About this task ::
A word-for-word repeat of all the data is the goal.

[Records drawn from a dataset]

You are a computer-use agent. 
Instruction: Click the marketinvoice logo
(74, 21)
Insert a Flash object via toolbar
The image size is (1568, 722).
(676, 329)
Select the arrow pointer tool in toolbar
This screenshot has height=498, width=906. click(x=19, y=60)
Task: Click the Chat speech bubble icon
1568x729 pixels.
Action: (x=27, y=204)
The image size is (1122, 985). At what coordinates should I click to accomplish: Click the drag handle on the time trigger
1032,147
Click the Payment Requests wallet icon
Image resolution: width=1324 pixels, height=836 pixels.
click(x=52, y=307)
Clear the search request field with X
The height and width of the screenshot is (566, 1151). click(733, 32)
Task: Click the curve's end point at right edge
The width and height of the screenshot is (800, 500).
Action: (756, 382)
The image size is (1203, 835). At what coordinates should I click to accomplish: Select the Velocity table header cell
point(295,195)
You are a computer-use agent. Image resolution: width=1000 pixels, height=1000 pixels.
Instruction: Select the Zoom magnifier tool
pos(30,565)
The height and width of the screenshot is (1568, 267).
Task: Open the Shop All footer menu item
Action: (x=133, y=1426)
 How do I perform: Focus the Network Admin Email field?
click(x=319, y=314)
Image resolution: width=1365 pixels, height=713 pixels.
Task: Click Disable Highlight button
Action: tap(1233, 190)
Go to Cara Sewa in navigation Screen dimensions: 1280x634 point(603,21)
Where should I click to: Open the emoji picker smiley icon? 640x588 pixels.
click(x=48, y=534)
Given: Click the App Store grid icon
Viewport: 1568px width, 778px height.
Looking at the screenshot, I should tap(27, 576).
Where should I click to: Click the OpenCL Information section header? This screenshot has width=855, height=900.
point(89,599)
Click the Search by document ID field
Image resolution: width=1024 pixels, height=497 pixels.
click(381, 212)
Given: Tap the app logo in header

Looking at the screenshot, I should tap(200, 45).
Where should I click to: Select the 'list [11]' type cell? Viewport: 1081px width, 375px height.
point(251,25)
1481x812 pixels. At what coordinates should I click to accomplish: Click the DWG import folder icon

Finished exercise ::
You are a computer-use agent. 
Instruction: Click the marketinvoice logo
(74, 21)
Insert a Flash object via toolbar
The image size is (1568, 722).
(676, 329)
Select the arrow pointer tool in toolbar
This screenshot has height=498, width=906. click(x=19, y=60)
Task: Click the Chat speech bubble icon
1568x729 pixels.
Action: (x=27, y=204)
The image size is (1122, 985). At what coordinates should I click to accomplish: Click the drag handle on the time trigger
1032,147
Click the Payment Requests wallet icon
Image resolution: width=1324 pixels, height=836 pixels.
click(x=52, y=307)
Clear the search request field with X
The height and width of the screenshot is (566, 1151). click(733, 32)
Task: Click the curve's end point at right edge
The width and height of the screenshot is (800, 500).
Action: (756, 382)
The image size is (1203, 835). At what coordinates should I click to accomplish: Select the Velocity table header cell
point(295,195)
You are a computer-use agent. Image resolution: width=1000 pixels, height=1000 pixels.
Instruction: Select the Zoom magnifier tool
pos(30,565)
The height and width of the screenshot is (1568, 267).
Task: Open the Shop All footer menu item
Action: (x=133, y=1426)
 How do I perform: Focus the Network Admin Email field?
click(x=319, y=314)
Image resolution: width=1365 pixels, height=713 pixels.
Task: Click Disable Highlight button
Action: tap(1233, 190)
Go to Cara Sewa in navigation Screen dimensions: 1280x634 point(603,21)
Where should I click to: Open the emoji picker smiley icon? 640x588 pixels.
click(x=48, y=534)
Given: Click the App Store grid icon
Viewport: 1568px width, 778px height.
Looking at the screenshot, I should tap(27, 576).
Where should I click to: Click the OpenCL Information section header? This screenshot has width=855, height=900.
point(89,599)
Click the Search by document ID field
Image resolution: width=1024 pixels, height=497 pixels.
click(381, 212)
Given: Tap the app logo in header

Looking at the screenshot, I should tap(200, 45).
Where should I click to: Select the 'list [11]' type cell? Viewport: 1081px width, 375px height.
point(251,25)
1481x812 pixels. At what coordinates should I click to accomplish: Click the DWG import folder icon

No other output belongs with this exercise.